Administration of APC attenuates the Aβ burden and improves cognitive function in AD mice
To determine whether APC treatment can reverse the amyloid plaques aggravation in AD, the 5xFAD and C57BL/6 WT mice (10 weeks old) were treated with recombinant APC daily (100 μg/kg/d i.p.) or vehicle (saline) for 5 months. We examined whether administration of recombinant APC influences the development of Aβ pathology in AD. The results demonstrated that APC treatment effectively inhibited the Aβ burden in both hippocampus and cortex (Figure 5A). Compared with vehicle, APC treatment reduced load by 53% in hippocampus and 50% in cortex, it suggests that APC efficiently delay the development of Aβ pathology and amyloid angiopathy. Considering the Aβ aggregation devastating cognitive function, we further analyzed the effects of APC treatment on the hippocampal-dependent spatial memory function with radial arm water maze. The results showed that APC treatment normalized the performance of 5xFAD mice on spatial learning and memory ability in the radial-arm water maze test (Figure 5B). Consistent with Aβ pathology, APC treatment benefits the cognitive function in AD model mice. These data indicated that APC exerts potent neuroprotective activity against AD pathology.

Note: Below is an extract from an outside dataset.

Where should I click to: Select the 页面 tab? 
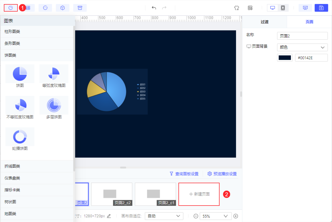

Figure 5. (A) Representative images and quantification of Aβ stained with thioflavin S in the hippocampus and cortex of 5xFAD mice treated with or without APC. (B) Radial arm water maze test showed the latencies to hidden platform and the errors happens in arms in WT and 5xFAD mice. N = 8, *p < 0.05, 5xFAD-Vehicle vs. WT-Vehicle; #p < 0.05, 5xFAD-APC vs. 5xFAD-Vehicle.
Discussion
The incidence of AD continues to grow and remains as the most common neurodegenerative condition [5]. Activated Protein C (APC) treatment has recently been proven to positively treat ALS and stroke in human trials [13, 14]. The neuroprotective effects of APC have been studied as potential future therapeutics for AD [12, 24]. Using single-cell RNA sequencing and bioinformatic analysis, we analyze the effects of APC treatment on AD transgenic mice. To best test the impact on AD pathophysiology, we experimented with APC on 5xFAD mice, furthering the research performed in the field [12]. 5xFAD mice exhibit many behavioral and physiological symptoms parallel to human AD including amyloid deposits, increased aggression, and depressive behavior, decreased social interactions and sleep [25].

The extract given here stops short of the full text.